Give the lines from the one that has "You are a computer-use" through the end of the records as a Markdown table with the columns Row and Text, one line per row. Leave out blank lines and pictures.

----------

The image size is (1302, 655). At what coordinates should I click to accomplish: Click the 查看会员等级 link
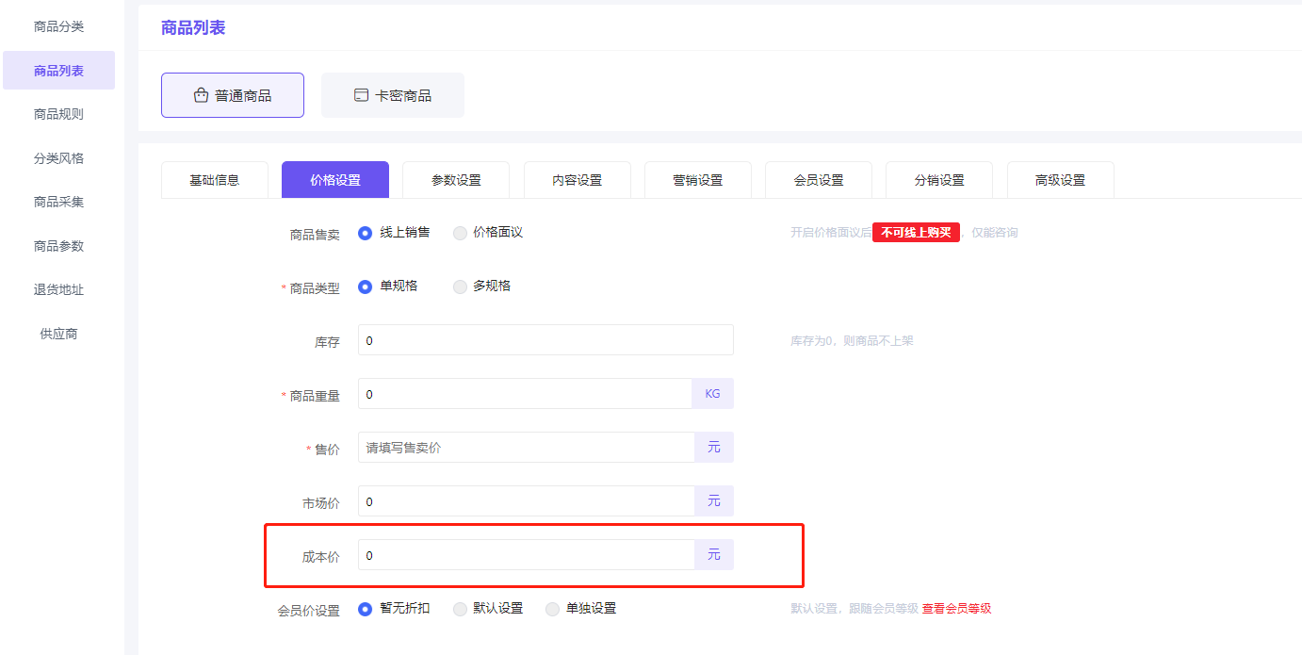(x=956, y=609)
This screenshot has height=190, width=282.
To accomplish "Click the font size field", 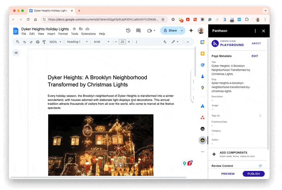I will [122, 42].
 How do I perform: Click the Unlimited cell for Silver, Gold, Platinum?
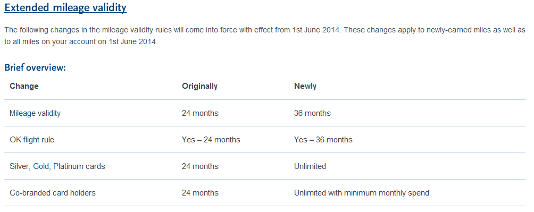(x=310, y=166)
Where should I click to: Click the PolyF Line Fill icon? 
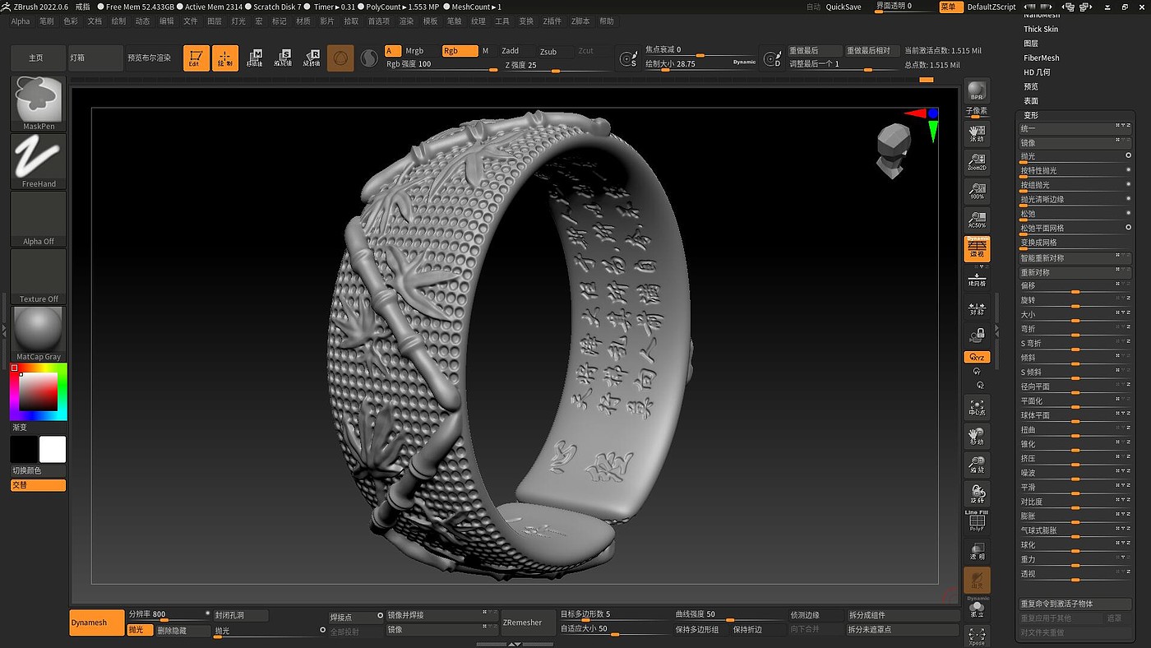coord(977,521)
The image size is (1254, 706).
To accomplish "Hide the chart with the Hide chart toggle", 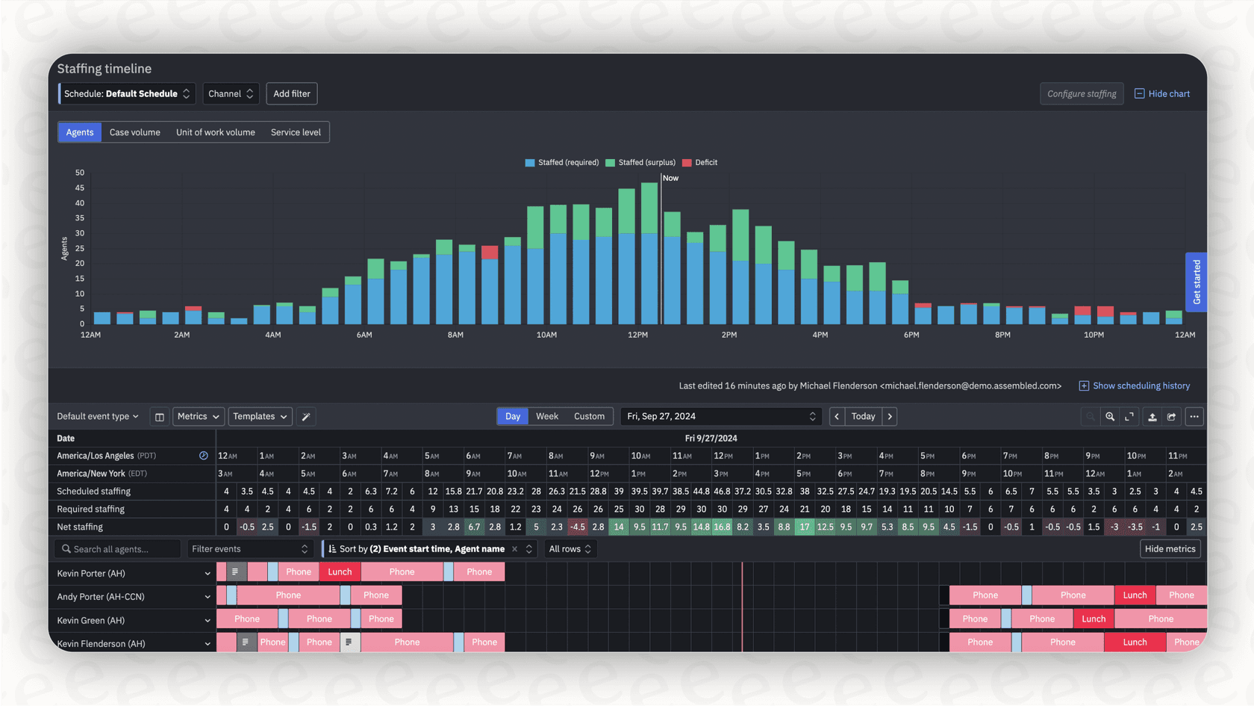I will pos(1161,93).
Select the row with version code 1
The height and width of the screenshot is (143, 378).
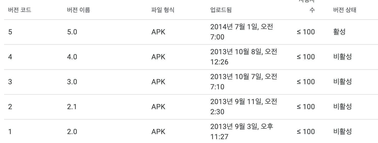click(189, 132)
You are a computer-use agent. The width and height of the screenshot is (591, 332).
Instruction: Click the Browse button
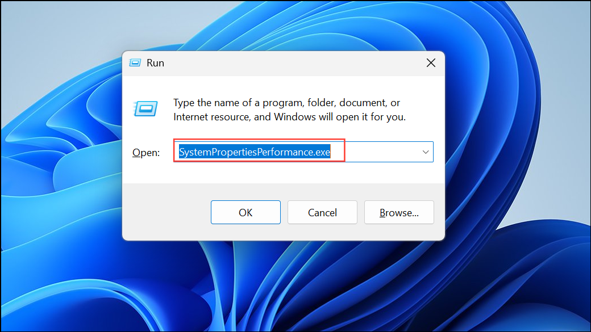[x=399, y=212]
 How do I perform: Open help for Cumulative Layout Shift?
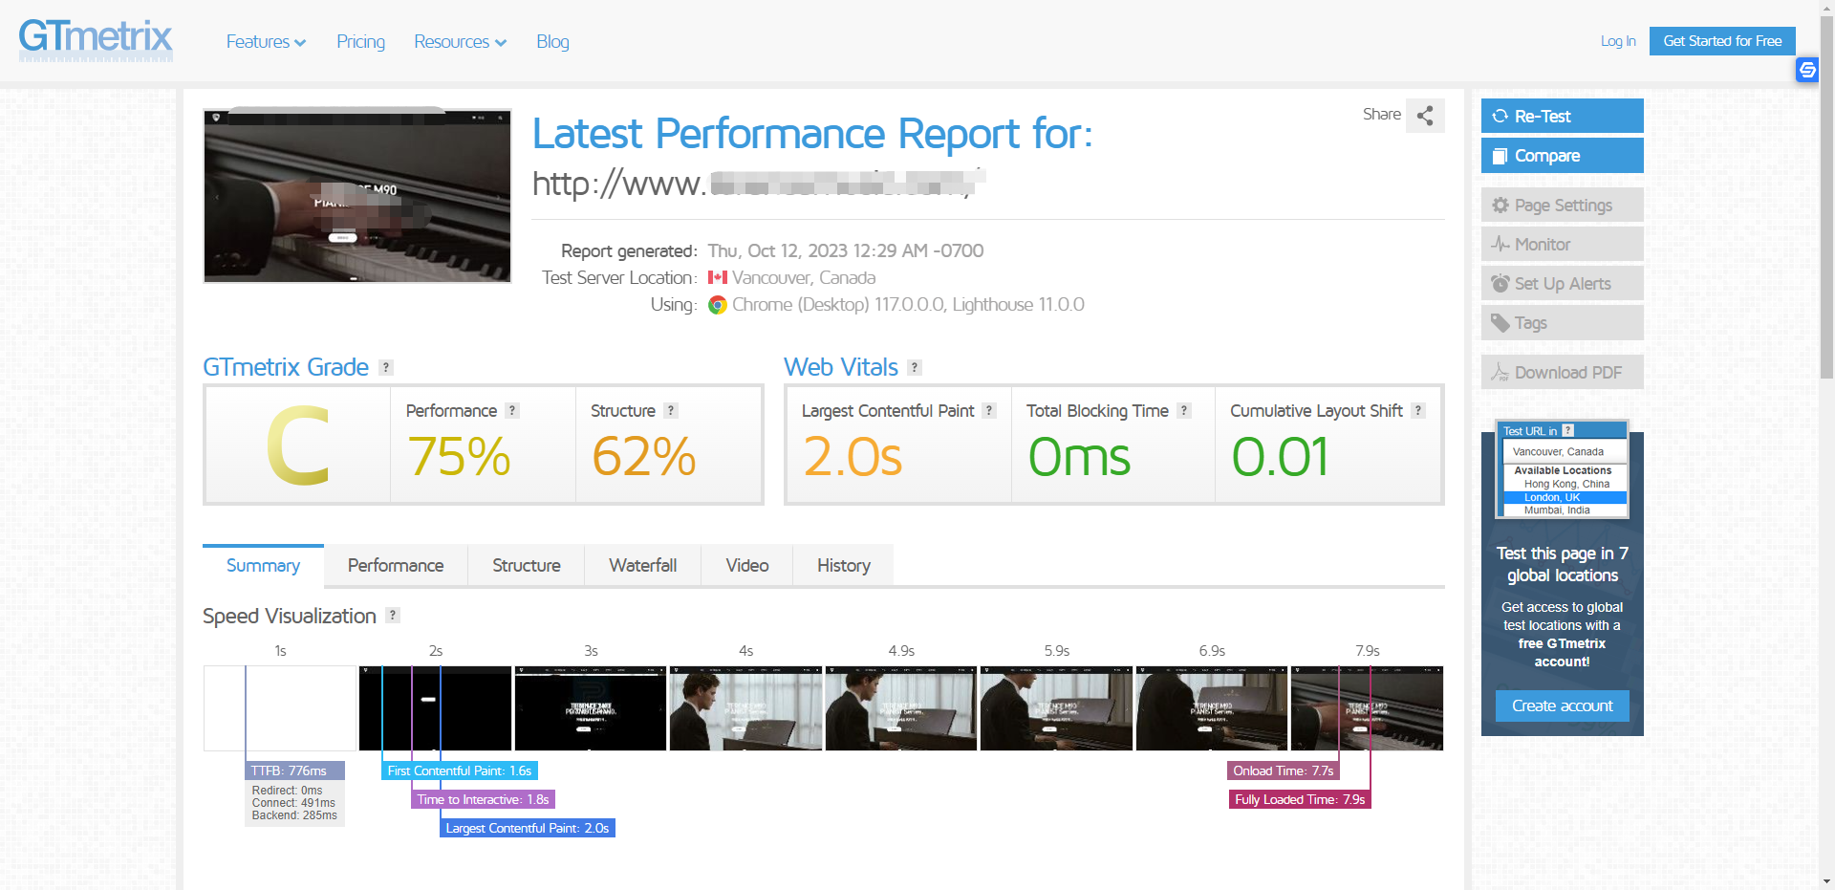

----------

*Exercise response*
| Row | Text |
|---|---|
| 1 | You are a computer-use agent. The width and height of the screenshot is (591, 332). |
| 2 | Instruction: Click the Browse button |
| 3 | [x=399, y=212] |
| 4 |  How do I perform: Open help for Cumulative Layout Shift? |